Instructions for the task => The lines to repeat are those below from the one containing "Task: Click help icon beside quick setup" down to the one containing "Given: Click the Arsenal team cell", both included; reproduce them exactly and nothing else.

*****

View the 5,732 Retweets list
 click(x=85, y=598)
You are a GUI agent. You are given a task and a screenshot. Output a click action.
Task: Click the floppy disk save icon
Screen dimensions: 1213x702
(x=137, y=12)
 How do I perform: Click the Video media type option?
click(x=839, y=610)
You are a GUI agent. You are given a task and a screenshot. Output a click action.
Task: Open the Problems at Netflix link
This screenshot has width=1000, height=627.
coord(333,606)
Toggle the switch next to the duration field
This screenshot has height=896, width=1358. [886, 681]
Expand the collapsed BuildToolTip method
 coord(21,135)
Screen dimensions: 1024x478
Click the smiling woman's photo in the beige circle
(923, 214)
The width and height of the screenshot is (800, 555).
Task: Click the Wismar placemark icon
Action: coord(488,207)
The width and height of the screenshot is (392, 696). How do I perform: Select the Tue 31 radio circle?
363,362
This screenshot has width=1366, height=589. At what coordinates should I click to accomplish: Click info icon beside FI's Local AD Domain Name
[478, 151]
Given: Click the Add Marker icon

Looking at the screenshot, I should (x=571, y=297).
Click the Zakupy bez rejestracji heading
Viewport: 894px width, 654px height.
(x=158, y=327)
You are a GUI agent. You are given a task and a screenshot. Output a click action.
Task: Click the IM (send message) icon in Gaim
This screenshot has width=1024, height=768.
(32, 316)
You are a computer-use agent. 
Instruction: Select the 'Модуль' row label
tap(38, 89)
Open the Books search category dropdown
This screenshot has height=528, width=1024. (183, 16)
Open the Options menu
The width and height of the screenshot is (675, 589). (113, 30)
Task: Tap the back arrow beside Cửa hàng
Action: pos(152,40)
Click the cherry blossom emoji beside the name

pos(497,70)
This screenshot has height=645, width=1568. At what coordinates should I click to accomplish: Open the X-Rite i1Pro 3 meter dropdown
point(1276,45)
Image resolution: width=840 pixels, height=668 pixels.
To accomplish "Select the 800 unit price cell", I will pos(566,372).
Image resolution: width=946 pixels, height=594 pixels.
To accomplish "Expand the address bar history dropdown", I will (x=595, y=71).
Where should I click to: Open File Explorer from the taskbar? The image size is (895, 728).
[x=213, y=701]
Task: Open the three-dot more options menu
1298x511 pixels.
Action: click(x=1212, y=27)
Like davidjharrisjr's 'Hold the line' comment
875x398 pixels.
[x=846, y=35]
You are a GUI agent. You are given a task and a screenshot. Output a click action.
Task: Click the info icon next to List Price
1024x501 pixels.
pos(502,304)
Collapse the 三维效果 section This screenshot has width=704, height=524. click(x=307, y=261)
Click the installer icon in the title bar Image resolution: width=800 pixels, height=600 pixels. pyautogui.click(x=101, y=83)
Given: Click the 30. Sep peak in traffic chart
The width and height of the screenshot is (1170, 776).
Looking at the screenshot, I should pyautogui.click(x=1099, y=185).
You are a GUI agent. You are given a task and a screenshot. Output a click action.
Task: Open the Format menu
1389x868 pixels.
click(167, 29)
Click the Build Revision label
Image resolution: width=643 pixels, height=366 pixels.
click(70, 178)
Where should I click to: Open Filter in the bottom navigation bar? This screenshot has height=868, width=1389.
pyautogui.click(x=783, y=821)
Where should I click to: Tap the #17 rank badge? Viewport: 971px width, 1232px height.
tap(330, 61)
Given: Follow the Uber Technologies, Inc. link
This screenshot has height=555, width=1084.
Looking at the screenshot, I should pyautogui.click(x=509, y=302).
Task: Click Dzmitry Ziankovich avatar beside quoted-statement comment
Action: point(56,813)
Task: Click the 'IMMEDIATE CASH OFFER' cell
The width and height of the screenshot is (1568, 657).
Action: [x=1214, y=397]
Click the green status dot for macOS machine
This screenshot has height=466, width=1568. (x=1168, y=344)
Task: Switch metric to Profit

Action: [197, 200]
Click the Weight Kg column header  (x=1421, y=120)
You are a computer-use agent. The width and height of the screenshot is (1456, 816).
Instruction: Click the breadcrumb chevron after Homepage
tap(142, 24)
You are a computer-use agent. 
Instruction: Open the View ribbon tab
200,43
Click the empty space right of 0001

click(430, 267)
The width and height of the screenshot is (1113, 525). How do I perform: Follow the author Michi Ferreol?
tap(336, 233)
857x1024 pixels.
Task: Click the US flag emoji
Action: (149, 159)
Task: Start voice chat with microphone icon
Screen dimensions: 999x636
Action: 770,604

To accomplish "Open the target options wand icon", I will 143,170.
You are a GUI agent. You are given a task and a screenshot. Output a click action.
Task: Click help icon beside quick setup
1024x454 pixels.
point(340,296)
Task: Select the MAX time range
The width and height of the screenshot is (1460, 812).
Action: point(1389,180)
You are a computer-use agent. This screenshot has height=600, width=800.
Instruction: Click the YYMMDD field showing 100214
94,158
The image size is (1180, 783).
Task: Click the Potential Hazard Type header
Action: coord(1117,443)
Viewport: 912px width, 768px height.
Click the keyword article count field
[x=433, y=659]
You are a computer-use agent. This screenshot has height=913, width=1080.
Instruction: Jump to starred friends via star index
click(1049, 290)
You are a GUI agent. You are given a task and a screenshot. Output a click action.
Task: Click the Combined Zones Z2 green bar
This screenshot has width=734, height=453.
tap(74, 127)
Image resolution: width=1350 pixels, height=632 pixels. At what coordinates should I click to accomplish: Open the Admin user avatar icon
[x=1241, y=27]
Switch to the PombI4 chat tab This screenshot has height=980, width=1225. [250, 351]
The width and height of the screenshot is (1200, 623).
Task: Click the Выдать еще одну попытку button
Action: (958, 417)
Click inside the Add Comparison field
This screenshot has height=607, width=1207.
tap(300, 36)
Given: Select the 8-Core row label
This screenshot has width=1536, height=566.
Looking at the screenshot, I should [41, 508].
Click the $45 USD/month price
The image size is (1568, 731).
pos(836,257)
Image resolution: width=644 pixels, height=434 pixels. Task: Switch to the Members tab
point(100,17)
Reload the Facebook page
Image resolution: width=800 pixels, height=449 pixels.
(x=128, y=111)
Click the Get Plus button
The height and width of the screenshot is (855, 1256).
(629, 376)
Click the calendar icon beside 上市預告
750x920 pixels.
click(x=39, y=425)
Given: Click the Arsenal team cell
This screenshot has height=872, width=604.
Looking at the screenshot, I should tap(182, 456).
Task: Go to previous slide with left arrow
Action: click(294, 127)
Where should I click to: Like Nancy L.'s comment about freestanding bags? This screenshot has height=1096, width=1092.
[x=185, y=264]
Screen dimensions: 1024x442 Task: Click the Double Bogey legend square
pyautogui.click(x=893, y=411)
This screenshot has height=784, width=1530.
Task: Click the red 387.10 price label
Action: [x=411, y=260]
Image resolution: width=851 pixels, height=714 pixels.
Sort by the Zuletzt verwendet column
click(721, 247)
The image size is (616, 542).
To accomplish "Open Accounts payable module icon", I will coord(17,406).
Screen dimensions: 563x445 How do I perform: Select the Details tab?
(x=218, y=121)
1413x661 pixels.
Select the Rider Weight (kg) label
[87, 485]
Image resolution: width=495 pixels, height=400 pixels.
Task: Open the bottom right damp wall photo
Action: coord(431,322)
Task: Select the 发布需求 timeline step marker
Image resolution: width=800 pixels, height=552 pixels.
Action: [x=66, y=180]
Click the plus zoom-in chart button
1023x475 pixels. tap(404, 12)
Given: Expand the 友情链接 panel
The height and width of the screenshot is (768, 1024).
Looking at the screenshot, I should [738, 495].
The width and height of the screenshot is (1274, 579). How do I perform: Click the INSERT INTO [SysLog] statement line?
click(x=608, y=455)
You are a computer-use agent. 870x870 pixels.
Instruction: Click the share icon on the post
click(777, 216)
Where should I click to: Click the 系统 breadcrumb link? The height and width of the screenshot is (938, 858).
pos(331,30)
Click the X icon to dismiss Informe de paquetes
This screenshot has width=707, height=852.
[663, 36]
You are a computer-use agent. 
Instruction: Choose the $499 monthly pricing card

*****

Answer to the exercise =>
Task: Click help icon beside quick setup
1024x454 pixels.
point(340,296)
Task: Select the MAX time range
The width and height of the screenshot is (1460, 812).
Action: point(1389,180)
You are a computer-use agent. This screenshot has height=600, width=800.
Instruction: Click the YYMMDD field showing 100214
94,158
The image size is (1180, 783).
Task: Click the Potential Hazard Type header
Action: coord(1117,443)
Viewport: 912px width, 768px height.
Click the keyword article count field
[x=433, y=659]
You are a computer-use agent. This screenshot has height=913, width=1080.
Instruction: Jump to starred friends via star index
click(1049, 290)
You are a GUI agent. You are given a task and a screenshot. Output a click action.
Task: Click the Combined Zones Z2 green bar
This screenshot has width=734, height=453.
tap(74, 127)
Image resolution: width=1350 pixels, height=632 pixels. At what coordinates should I click to accomplish: Open the Admin user avatar icon
[x=1241, y=27]
Switch to the PombI4 chat tab This screenshot has height=980, width=1225. [250, 351]
The width and height of the screenshot is (1200, 623).
Task: Click the Выдать еще одну попытку button
Action: (958, 417)
Click inside the Add Comparison field
This screenshot has height=607, width=1207.
tap(300, 36)
Given: Select the 8-Core row label
This screenshot has width=1536, height=566.
Looking at the screenshot, I should [41, 508].
Click the $45 USD/month price
The image size is (1568, 731).
pos(836,257)
Image resolution: width=644 pixels, height=434 pixels. Task: Switch to the Members tab
point(100,17)
Reload the Facebook page
Image resolution: width=800 pixels, height=449 pixels.
(x=128, y=111)
Click the Get Plus button
The height and width of the screenshot is (855, 1256).
(629, 376)
Click the calendar icon beside 上市預告
750x920 pixels.
click(x=39, y=425)
Given: Click the Arsenal team cell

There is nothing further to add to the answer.